This is not an answer, only some ideas.
Let $A$ be a Jordan domain, and let $f\colon \mathbb D\to A$ be a conformal map of the unit disk onto $A$. By Caratheodory's theorem $f$ extends to a homeomorphism of closures. One says that $f$ is twisting at a point $\zeta\in\partial\mathbb D$ if for every curve $\Gamma\subset \mathbb D$ ending at $\zeta$ the following holds: $\liminf_{z\to\zeta}\ \arg(f(z)-f(\zeta))=-\infty, \quad \limsup_{z\to\zeta}\ \arg(f(z)-f(\zeta))=+\infty,\quad (z\in\Gamma) $
(This definition is from the book Boundary behaviour of conformal maps by Pommerenke. Some sources have different wording. The definition is unchanged if one replaces $\Gamma$ by a radial segment.)
If $f$ is twisting at $\zeta$, there is no line segment that crosses $\partial A$ only at $f(\zeta)$. Indeed, the preimage of such a line segment would be a curve along which $\arg(f(z)-f(\zeta))$ is constant.
Pommerenke's book presents several results on twisting points and gives pointers to literature. The message is that $f$ can have a lot of twisting points.

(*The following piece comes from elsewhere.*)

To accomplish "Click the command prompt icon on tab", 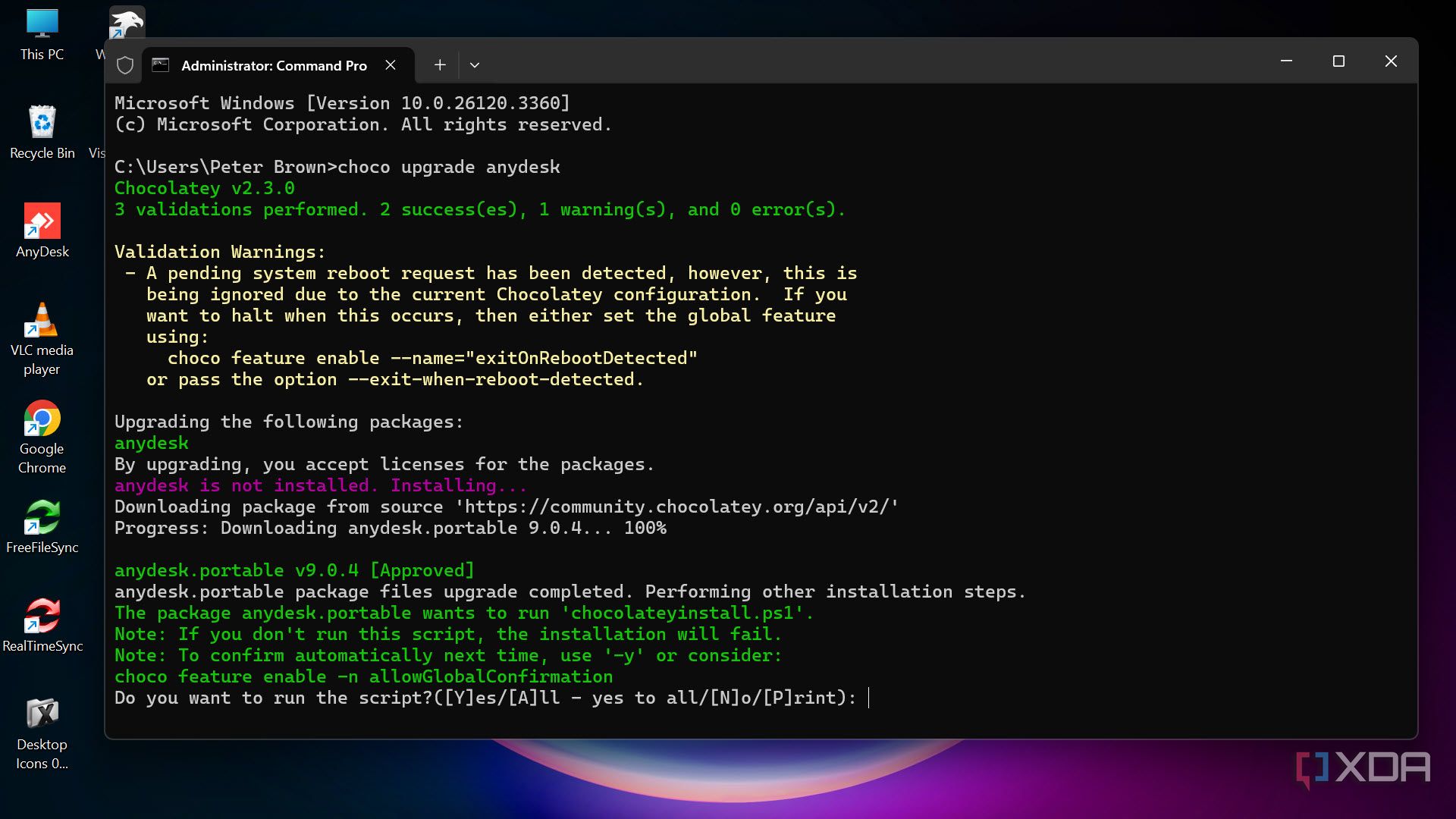I will point(161,65).
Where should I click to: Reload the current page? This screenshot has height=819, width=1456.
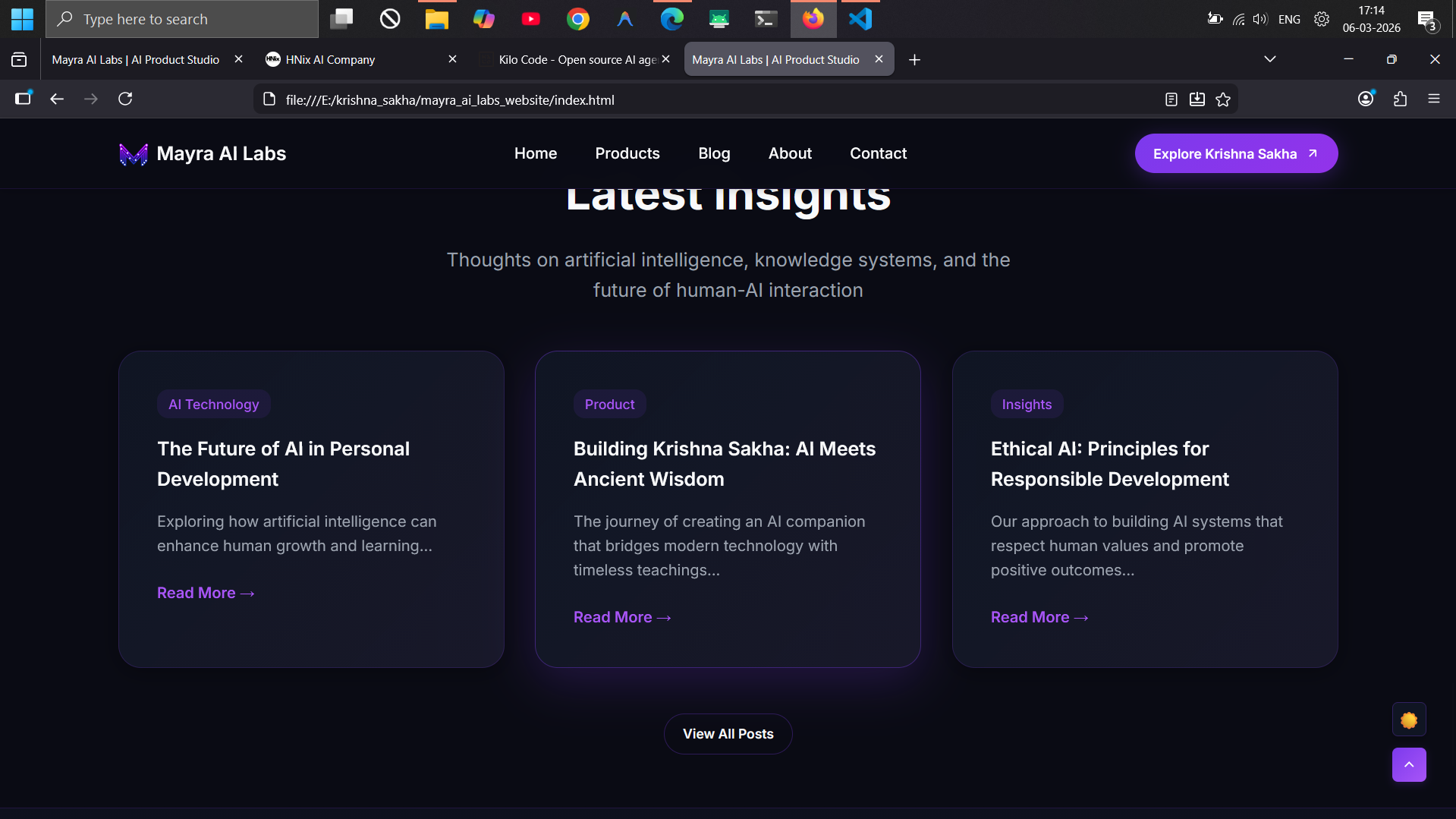coord(125,99)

Of course, it is impossible for $f$ to be twisting at every point of $\partial\mathbb D$. (Consider any disk contained in $A$ whose boundary touches $\partial A$.) But what we want is for every point of $\partial A$ to be twisting either on the inside or on the outside (i.e., for the conformal map onto interior or onto exterior).
My profound lack of knowledge of complex dynamics suggests that the Julia set of the quadratic polynomial $p(z)=z^2+\lambda z$ could have this property when $|\lambda|<1$ and $\mathrm{Im}\,\lambda\ne 0$. Indeed, in this case the polynomial has two Fatou components, and the boundary between them is a Jordan curve, indeed a quasicircle. The curve appears to be twisting as expected (see this applet, which takes polynomials in the form $z^2+c$. Here $c=\lambda/2-\lambda^2/4$ with $|\lambda|<1$, so we are in the main cardioid of the Mandelbrot set). Maybe someone who understands complex dynamics can tell if this Julia set is indeed an example.